Il Polo Nord si scioglie a velocità mai viste: gli studi di Proteus, robot del Cnr di Genova – FOTO E VIDEO

I ghiacci si sciolgono a velocità mai viste e per gli studi servono robot come Proteus: Angelo Odetti ci racconta il progetto del Cnr di Genova

25 January 2018 | di Redazione Daily Nautica
Proteus ed il drone tra i ghiacci in scioglimento del Polo Nord
Proteus ed il drone tra i ghiacci in scioglimento del Polo Nord

Il cambiamento climatico è veloce ed evidente, soprattutto al Polo Nord, dove si sta registrando un aumento di temperatura mai visto. I ghiacciai del Polo Nord, a causa di questo innalzamento della temperatura, sono inavvicinabili dall’uomo poichè troppo instabili e soggetti a crolli frequenti. E per questo i dati più importanti sono proprio in queste zone, troppo pericolose per l’uomo… ma non per i robot. Ecco quindi entrare in gioco Proteus, robot modulare costruito interamente dal Cnr di Genova che si è occupato del campionamento sotto due ghiacciai.

L’ingegnere navale Angelo Odetti ci ha parlato di questo studio che ha portato lui ed il team, composto da Gabriele Bruzzone, responsabile robotica, Arturo Argentieri, Giorgio Bruzzone, Pierpaolo SoriaEdoardo Spirandelli, per due settimane al Polo Nord.

LN – Com’è nato questo progetto?

AO –  Questo progetto nasce da un’idea congiunta di tutti noi. Con il team è stata organizzata una spedizione per documentare il trend e mostrare i risultati alla comunità scientifica. E’ evidente che il cambiamento climatico in atto, soprattutto al Polo Nord, sia velocissimo: un aumento di temperatura che non si era mai visto e al quale nessun modello riesce a dare una spiegazione. E proprio sui ghiacciai del Polo possiamo vedere in modo tangibile gli effetti del surriscaldamento. In questo scenario è chiara anche la responsabilità della componente umana. Il picco che stiamo osservando è il più alto mai registrato ed è evidente la responsabilità dell’uomo, che sta generando un circolo vizioso.

LN – Perché sono così importanti i dati di questa zona?

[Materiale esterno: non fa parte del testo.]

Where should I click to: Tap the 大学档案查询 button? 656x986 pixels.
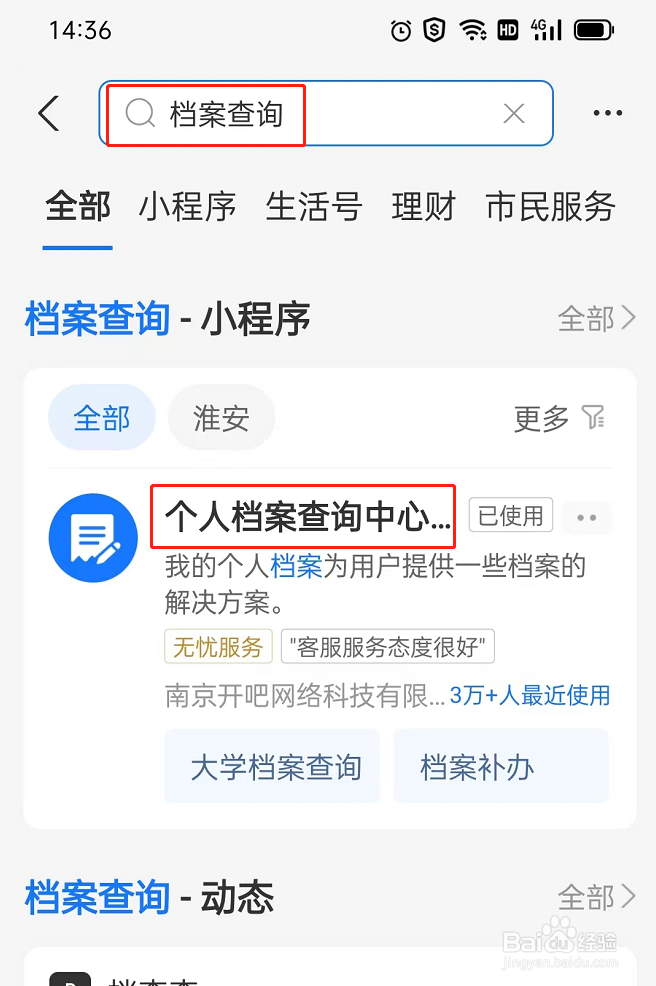pyautogui.click(x=272, y=766)
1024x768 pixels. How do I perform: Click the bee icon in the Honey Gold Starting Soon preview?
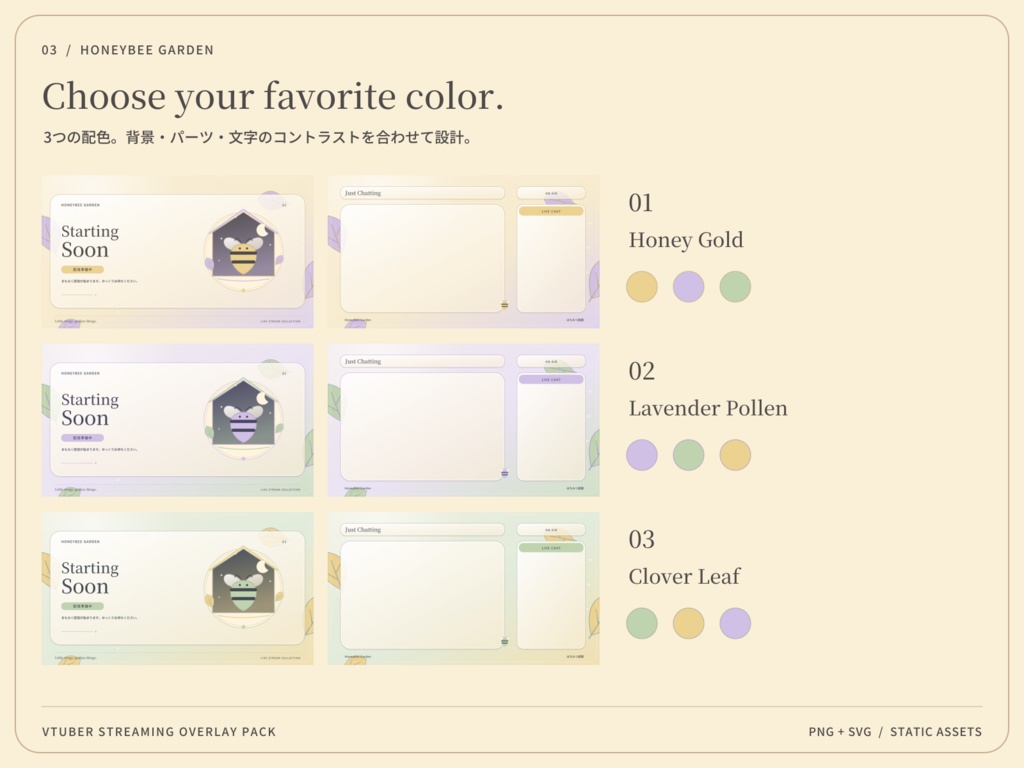244,254
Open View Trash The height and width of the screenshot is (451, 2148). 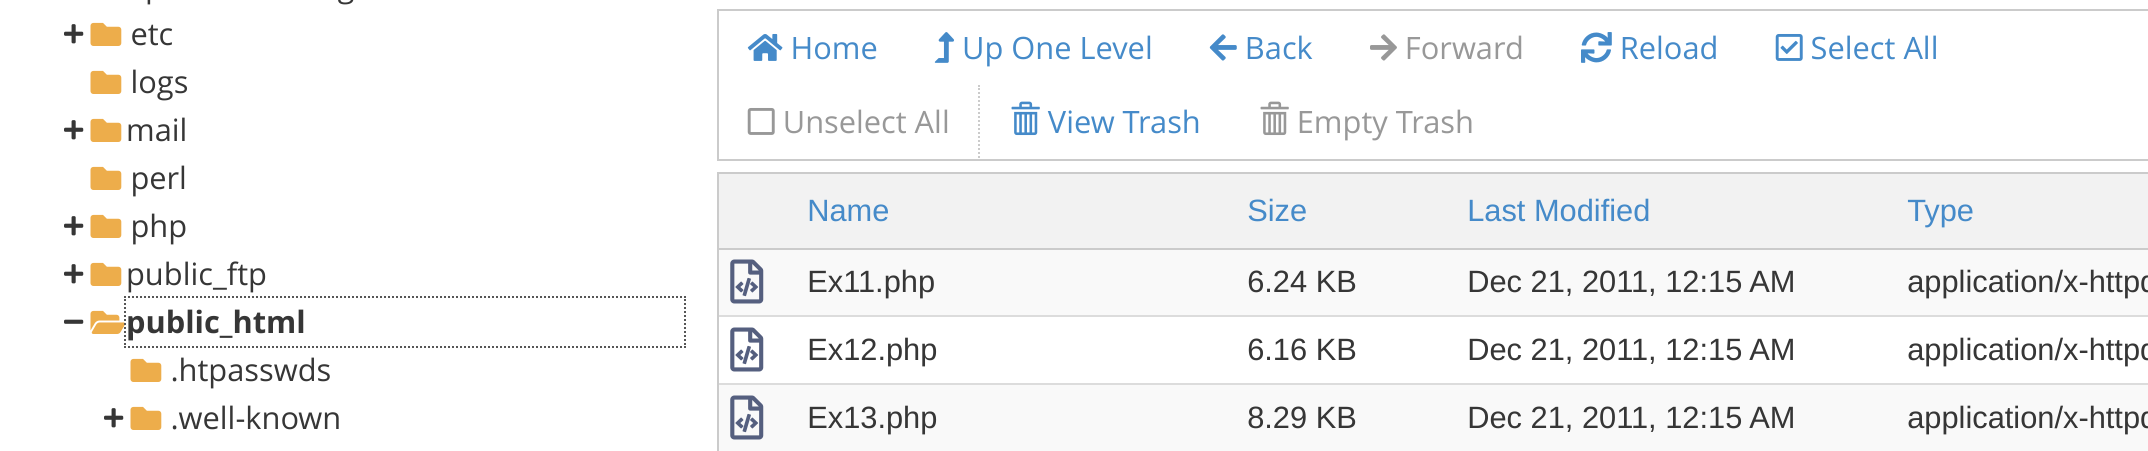(1105, 122)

AO – Studiare lo scioglimento dei ghiacciai come il Blomstrandbreen, sulla costa occidentale delle isole Svalbard, è cruciale: vengono dispersi in acqua sostanze e batteri, rimasti nel ghiaccio per migliaia di anni. Questo fa cambiare in maniera importante la qualità dell’acqua, la fauna locale ed intorbidisce il  mare, che diventando più scura attira di più il calore aumentando l’evaporazione: questo rilascio di grandi quantità di acqua dolce aumenta l’evaporazione producendo cambiamenti climatici e ambientali.  La difficoltà di condurre studi in questa zona dipende dal fatto che il fronte dei ghiacciai marini è un muro di ghiaccio tra i 30 e i 70 metri sopra il mare, che si sta sciogliendo molto velocemente e questo causa crolli improvvisi di grandi blocchi. Per la pericolosità della zona è vietato avvicinarsi a meno di 500 metri, anche nelle zone laterali.

LN – Ma il divieto non vale per i robot…

AO – No, esatto. Abbiamo costruito interamente al CNR, Proteus, un robot modulare controllabile da remoto e in grado di passare da mezzo di superficie ad unità subacquea. Proteus ha trainato il campionatore fino a ridosso del fronte del ghiacciaio e qui abbiamo raccolto i parametri chimico/fisici e non solo. Ci siamo serviti anche di un drone molto grande, 130 centimetri di diametro, per studiare anche la colonna d’aria sopra Proteus e avere dati quanto più completi possibile.  Il materiale raccolto è ancora in analisi, ma abbiamo già fatto alcune pubblicazioni che sono a disposizione della comunità scientifica e che serviranno da base per organizzare la ricerca di soluzioni al problema.

LN – Ci sono altri progetti in cantiere?

AO – Facciamo altri studi simili, anche dall’altra parte del mondo, in Antartide, che però è più difficile da raggiungere: ci si può andare solo con una missione scientifica. Abbiamo già portato giù diversi robot che hanno raccolto materiale. A volte ci sono delle sorprese, come quando dei colleghi hanno bucato il pack con un palo per metterci un robot dotato di telecamere che documentasse la attività dei pesci sotto il ghiaccio per sei mesi. Lo hanno ritrovato a 10 km di distanza da dove lo avevano lasciato!